My research is inspired by a strong interest in public policy and a desire to apply academic knowledge in a real-world context.
My focus is on the impact of urban restructuring policies in ethnic and working-class neighborhoods of post-industrial North American cities. Over the last three years, my research scope has come to include investigations of the social costs and benefits of institutional "green" agendas implemented in entrepreneurial, competition-oriented policy contexts.
I earned my Ph.D. in Theory of Urban Planning at the Center for Metropolitan Studies of the Technical University Berlin in partnership with the GSAPP of Columbia University New York, with a dissertation focusing on politics of land-use and city branding in New York City under the administration of Michael Bloomberg. I have published extensively about these topics in international peer-reviewed journals as well as in popular volumes like "The World in Brooklyn," published in 2012.
A book based on my research, and titled "The Creative Destruction of New York - Reengineering the City for the Elite", is forthcoming in early 2017 from Oxford University Press.
I am actively involved with new media (open-access publications, documentary film-making and photojournalism). My four year-experience as founder and editor-in-chief of “The Urban Reinventors” Online Journal on Urban Studies has showed me that a diversified and multi-disciplinary approach to dissemination can help trigger the audience’s engagement and enthusiasm in the discipline and encourage the development of individual perspectives.

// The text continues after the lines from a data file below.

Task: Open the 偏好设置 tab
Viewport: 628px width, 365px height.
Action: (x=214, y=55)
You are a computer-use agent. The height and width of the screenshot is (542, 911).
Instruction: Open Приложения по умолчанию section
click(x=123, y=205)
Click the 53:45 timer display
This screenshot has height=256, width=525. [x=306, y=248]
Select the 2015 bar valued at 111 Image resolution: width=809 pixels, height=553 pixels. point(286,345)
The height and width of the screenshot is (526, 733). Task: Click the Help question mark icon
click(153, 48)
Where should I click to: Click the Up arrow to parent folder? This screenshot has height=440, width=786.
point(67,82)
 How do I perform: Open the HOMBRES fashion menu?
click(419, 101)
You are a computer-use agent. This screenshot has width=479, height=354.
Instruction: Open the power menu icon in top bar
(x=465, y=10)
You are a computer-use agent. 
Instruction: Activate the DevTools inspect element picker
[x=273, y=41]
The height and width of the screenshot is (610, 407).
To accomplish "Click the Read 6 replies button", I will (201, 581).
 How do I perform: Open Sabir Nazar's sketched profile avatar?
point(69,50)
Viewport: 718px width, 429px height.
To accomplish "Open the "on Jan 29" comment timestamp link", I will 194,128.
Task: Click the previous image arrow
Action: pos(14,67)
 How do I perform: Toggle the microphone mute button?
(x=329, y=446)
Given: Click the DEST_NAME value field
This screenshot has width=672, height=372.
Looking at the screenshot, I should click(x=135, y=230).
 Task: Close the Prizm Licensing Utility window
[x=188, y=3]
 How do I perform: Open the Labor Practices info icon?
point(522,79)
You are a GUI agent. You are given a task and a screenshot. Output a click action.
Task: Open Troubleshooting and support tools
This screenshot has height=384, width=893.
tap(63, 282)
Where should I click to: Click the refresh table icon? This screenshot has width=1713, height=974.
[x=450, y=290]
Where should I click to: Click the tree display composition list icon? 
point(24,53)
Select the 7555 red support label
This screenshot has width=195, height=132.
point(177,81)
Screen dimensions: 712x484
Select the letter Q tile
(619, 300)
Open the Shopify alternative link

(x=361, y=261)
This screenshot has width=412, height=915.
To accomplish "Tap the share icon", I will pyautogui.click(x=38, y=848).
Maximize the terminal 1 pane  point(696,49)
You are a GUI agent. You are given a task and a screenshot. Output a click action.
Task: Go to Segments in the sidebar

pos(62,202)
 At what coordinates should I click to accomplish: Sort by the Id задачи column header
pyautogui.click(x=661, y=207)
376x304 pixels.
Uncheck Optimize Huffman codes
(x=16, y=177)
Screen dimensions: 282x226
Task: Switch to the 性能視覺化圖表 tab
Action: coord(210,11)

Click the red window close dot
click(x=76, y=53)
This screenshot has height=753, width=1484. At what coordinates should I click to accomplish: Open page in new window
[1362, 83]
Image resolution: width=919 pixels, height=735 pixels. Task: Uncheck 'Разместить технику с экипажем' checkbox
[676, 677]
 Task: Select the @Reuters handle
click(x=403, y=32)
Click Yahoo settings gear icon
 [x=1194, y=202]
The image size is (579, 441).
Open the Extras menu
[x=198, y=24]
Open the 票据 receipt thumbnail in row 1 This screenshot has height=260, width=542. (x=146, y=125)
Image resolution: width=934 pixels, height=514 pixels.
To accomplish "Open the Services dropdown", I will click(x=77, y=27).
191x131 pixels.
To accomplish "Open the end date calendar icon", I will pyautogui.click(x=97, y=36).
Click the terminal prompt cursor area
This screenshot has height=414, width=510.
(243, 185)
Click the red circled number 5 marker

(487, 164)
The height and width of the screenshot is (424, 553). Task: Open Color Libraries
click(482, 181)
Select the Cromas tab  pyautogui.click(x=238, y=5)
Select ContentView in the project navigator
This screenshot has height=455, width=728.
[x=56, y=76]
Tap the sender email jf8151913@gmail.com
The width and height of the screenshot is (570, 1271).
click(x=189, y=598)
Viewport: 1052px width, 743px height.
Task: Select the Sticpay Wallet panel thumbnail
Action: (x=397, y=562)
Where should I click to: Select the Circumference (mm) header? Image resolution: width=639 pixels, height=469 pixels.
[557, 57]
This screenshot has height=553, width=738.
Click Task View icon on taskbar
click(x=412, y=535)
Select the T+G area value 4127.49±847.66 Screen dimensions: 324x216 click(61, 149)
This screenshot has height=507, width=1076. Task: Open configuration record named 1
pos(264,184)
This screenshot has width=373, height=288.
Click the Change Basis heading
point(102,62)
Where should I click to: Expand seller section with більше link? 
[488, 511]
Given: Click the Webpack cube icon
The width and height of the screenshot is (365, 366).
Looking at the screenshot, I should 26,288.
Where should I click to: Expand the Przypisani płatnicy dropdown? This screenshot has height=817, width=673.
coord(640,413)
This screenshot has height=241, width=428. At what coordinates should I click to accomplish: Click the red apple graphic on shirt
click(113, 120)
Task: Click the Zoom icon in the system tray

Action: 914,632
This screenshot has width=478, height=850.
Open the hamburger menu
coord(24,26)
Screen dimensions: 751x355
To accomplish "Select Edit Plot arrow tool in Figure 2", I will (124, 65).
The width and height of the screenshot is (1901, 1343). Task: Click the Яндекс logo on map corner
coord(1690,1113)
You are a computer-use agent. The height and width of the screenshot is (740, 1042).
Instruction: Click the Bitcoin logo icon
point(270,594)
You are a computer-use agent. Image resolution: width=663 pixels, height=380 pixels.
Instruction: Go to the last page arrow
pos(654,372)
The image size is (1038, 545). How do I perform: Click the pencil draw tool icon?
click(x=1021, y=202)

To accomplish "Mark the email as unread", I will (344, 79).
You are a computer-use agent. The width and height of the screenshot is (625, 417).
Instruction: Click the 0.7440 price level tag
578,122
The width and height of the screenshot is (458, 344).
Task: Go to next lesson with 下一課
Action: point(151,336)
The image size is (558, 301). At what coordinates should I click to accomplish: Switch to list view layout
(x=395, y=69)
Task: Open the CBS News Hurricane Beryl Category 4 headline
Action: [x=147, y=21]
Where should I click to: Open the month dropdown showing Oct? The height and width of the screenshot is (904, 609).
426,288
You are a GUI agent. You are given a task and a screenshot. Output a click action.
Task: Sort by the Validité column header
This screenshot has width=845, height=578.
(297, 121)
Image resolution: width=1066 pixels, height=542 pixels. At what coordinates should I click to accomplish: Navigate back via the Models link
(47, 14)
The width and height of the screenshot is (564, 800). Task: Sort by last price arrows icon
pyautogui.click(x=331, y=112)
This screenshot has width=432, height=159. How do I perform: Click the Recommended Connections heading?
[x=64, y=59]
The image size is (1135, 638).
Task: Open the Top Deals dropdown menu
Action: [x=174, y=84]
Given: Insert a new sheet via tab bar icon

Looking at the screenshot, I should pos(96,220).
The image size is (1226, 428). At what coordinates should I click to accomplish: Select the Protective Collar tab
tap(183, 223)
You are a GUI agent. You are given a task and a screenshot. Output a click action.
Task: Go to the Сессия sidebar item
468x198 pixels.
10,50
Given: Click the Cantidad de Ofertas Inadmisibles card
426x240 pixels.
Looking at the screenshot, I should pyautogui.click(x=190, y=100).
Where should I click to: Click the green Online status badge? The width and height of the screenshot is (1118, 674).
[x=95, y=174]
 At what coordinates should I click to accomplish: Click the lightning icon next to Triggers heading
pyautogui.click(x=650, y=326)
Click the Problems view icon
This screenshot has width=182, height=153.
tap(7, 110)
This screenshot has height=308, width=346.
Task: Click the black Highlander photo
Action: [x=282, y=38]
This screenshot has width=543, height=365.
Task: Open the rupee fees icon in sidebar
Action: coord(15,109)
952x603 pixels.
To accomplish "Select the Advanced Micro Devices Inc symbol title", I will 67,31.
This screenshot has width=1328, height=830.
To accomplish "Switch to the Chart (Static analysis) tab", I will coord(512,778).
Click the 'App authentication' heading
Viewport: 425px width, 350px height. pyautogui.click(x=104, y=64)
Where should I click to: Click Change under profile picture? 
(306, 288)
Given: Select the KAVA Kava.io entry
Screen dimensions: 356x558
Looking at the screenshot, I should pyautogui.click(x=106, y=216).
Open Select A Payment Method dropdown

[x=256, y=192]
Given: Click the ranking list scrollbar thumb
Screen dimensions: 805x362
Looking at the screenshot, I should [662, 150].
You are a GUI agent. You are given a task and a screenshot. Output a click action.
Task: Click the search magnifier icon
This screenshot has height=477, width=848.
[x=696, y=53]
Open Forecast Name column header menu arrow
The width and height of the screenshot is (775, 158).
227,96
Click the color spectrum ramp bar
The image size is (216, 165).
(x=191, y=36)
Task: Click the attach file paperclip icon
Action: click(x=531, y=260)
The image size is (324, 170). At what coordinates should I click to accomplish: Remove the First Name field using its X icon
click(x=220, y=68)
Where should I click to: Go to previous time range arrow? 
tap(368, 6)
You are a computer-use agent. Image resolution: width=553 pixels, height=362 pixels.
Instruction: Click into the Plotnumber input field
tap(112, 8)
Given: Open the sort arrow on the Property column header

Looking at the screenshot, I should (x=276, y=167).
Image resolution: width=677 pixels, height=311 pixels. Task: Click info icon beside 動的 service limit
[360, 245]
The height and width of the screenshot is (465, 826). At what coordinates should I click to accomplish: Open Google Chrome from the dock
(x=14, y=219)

Aside from the academic activity, I have written extensively about architecture and urban issues in popular magazines and newspapers. I am an amateur documentary film-maker: my film “Ein Berliner Haus – Last Summer in Berlin Mitte” (2008) tells the struggles of marginalized residents of an old tenement house in former East Berlin in the midst of the gentrification boom in the surrounding area. The film has been screened in several film festivals across the globe, from Montreal to Honolulu.
My teaching philosophy reflects the multidisciplinary approach I implement in my scholarly research. In my teaching and lecturing experience I have encouraged the students’ involvement with new media (internet platforms, open-access publications, film-making and reportage) and I motivated them to think at the edge of different disciplines, i.e. highlighting the interplay between urban planning and real estate economics, geographies of consumption and gentrification phenomena, urban development and everyday urban practices. Students’ reactions have been overwhelmingly positive. I favor a student-centered teaching that stimulates a mutual exchange of information between students and teacher and that encourages frank and open discussions.